There has been a lot said recently about Warren Buffett's pro-environmental investments and pronouncements; he's being hailed as an altogether admirable figure, a green-friendly philanthropist.  In this article on Bloomberg in 2012, (  he said, “A company must invest in the key ingredients of profitability: its people, communities and the environment."

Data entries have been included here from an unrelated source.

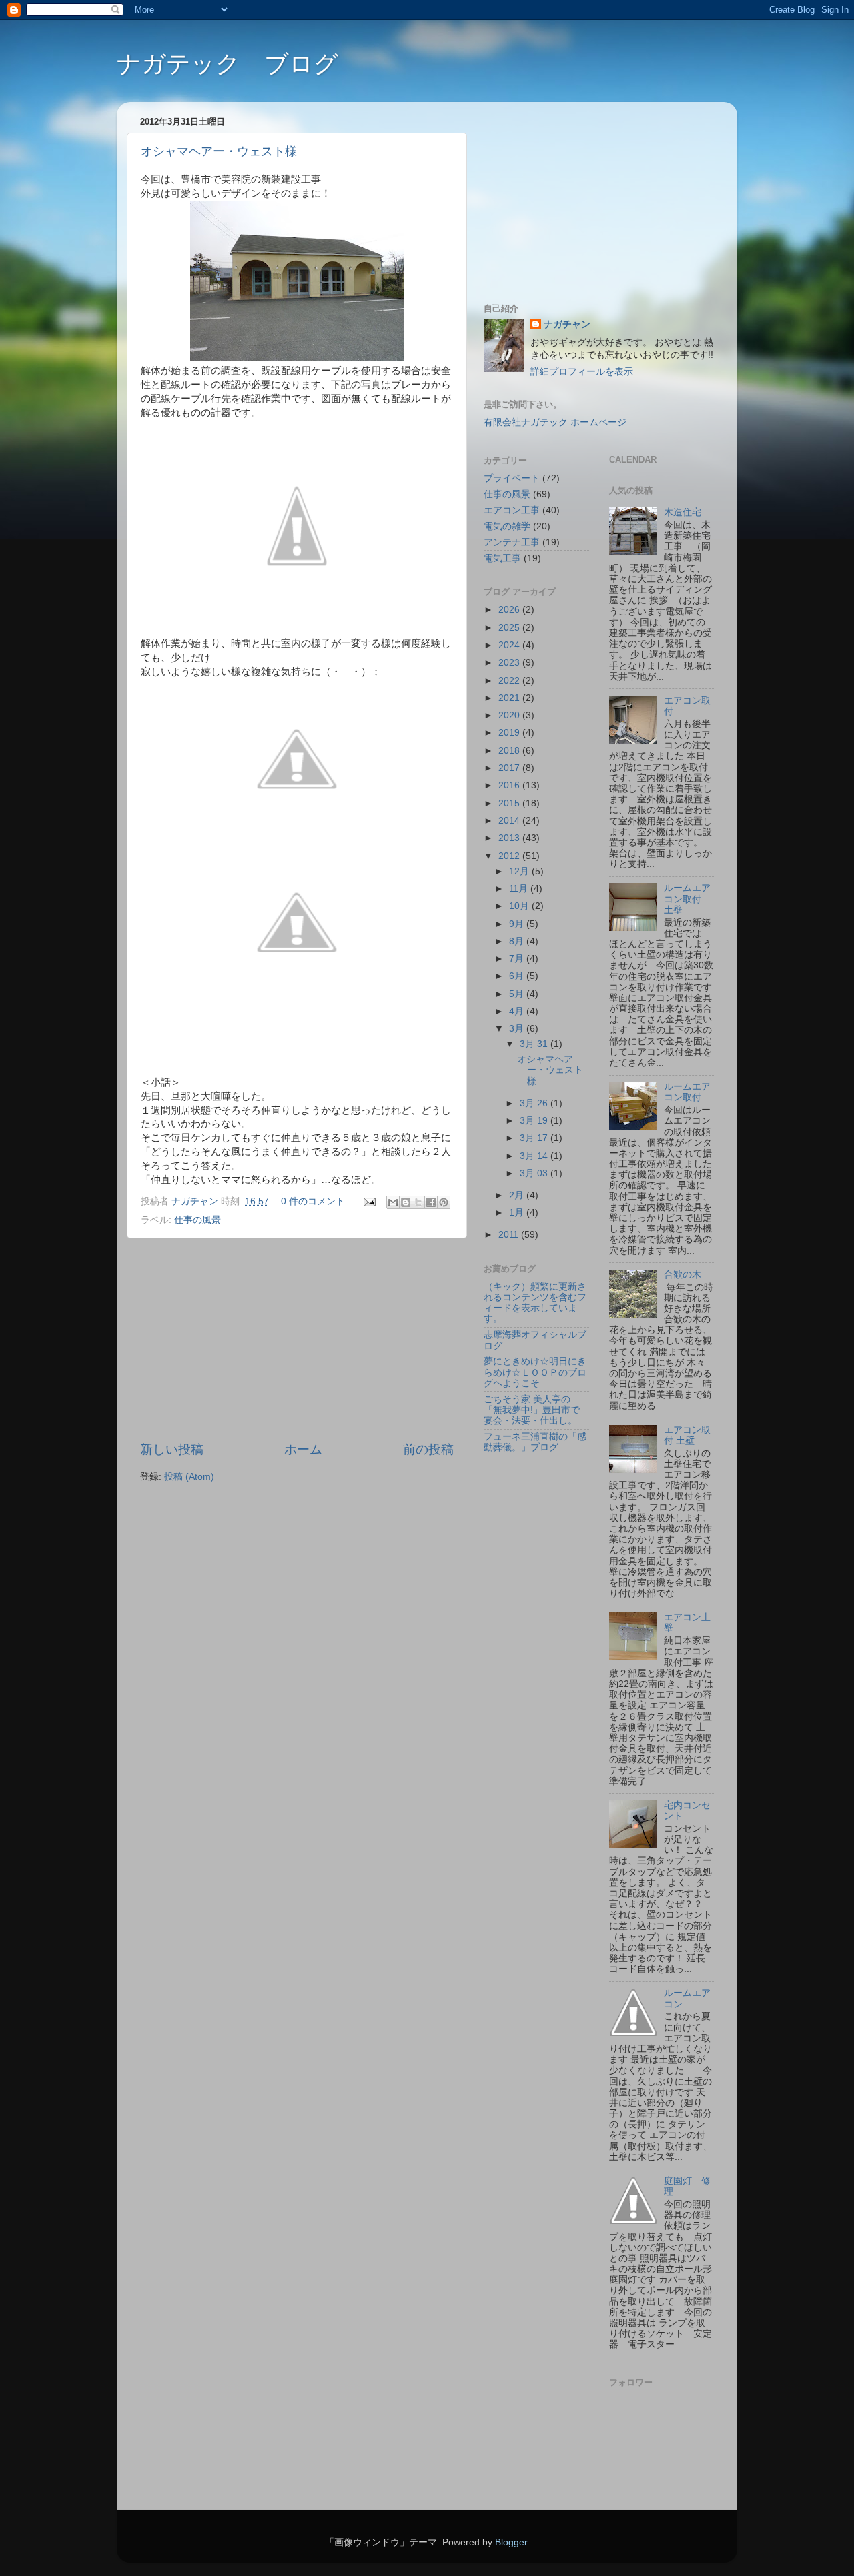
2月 (517, 1195)
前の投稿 (428, 1449)
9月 (517, 924)
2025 (510, 628)
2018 (510, 751)
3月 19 (535, 1121)
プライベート (512, 478)
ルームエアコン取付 (687, 1092)
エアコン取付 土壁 (687, 1435)
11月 (519, 889)
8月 (517, 941)
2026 (510, 610)
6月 (517, 976)
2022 (510, 681)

Sounds great, doesn't it?  But I've just been reading in Sierra magazine about Buffett's ANTI-environmental choices, the ones he doesn't say much about:  He is heavily invested in coal:  his MidAmerican Energy Holdings "relies on coal for roughly half of its 18,000-megawatt generating capacity".  In addition, Buffett's Burlington Northern Sante Fe (BNSF) Railway Company earns $5 billion in annual revenues from transporting coal, and it lobbies aggressively on the industry's behalf.

Buffett's BNSF Railway Company is also a 1/3 owner in the proposed Tongue River Railroad, which is currently slated to be built in Southeastern Montana.  Needless to say, the ranchers and Native Americans and Amish farmers who currently live in the area are not happy about it.  But there aren't many of them, and they are easy to miss.  What is also easy to miss, is that the 42-mile railroad will ultimately enable Buffett's company to ship coal to China via the West Coast.  This is significant, because US demand for coal is dropping, and Buffett sees China as his new market. 

The new railroad will also make it possible for  Arch Coal, one of America's largest coal companies, to stripmine the nearby Otter Creek coal tracts, thereby creating one of the largest coal stripmines in the country.

Railroads may be a great form of "green" transportation, as Buffett also pointed out in the article... but NOT when they're shipping coal. That's about as environmentally-UNconscious, and as cynical, as anything I've ever heard of.

Buffett is NOT, ultimately, a green-investment hero. He's a personable ultra-capitalist, who has a way with words.  And ultimately, he is just one more amoral self-promoter, a large and extremely successful corporate shark, out to make all the money he can, and never mind the lives and homes and lands that are devastated in his wake  He may be better than some... but only because that bar is set so very, very low.